When you reach the line in the listing below that contains "You are a GUI", begin returning lines exactly as written, and stop after the line that contains "Site Search (67, 1227)". Return no other lines.

◆ RECORD EXCERPTS ◆
________________________________________

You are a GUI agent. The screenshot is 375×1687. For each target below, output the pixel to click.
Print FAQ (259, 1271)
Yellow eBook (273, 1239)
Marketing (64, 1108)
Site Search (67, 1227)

________________________________________

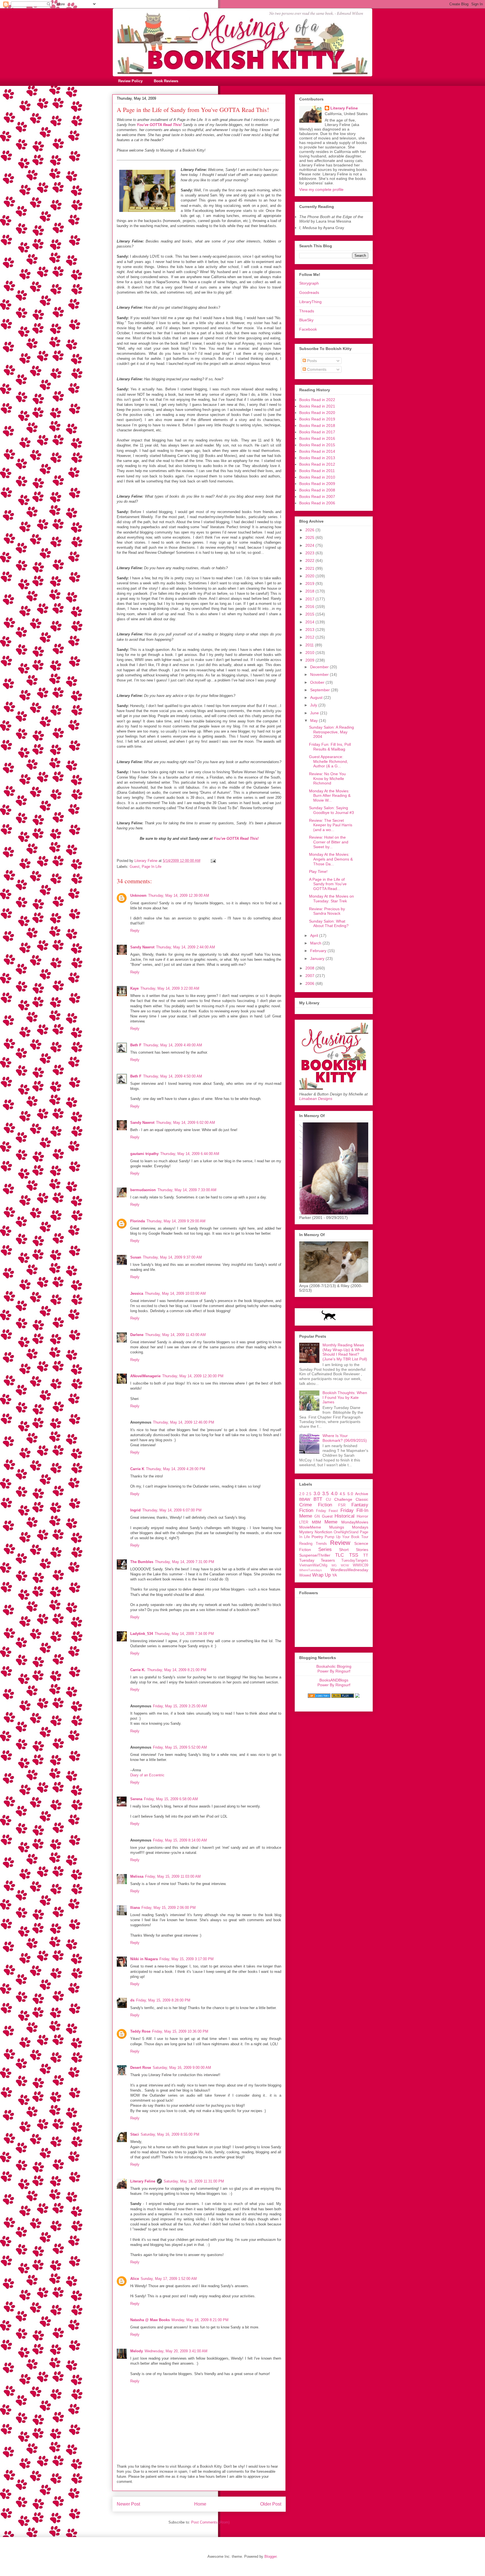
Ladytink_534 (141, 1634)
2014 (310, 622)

________________________________________

◆ RESPONSE FOR THIS EXERCISE ◆
You are a GUI agent. The screenshot is 375×1687. For each target below, output the pixel to click.
Print FAQ (259, 1271)
Yellow eBook (273, 1239)
Marketing (64, 1108)
Site Search (67, 1227)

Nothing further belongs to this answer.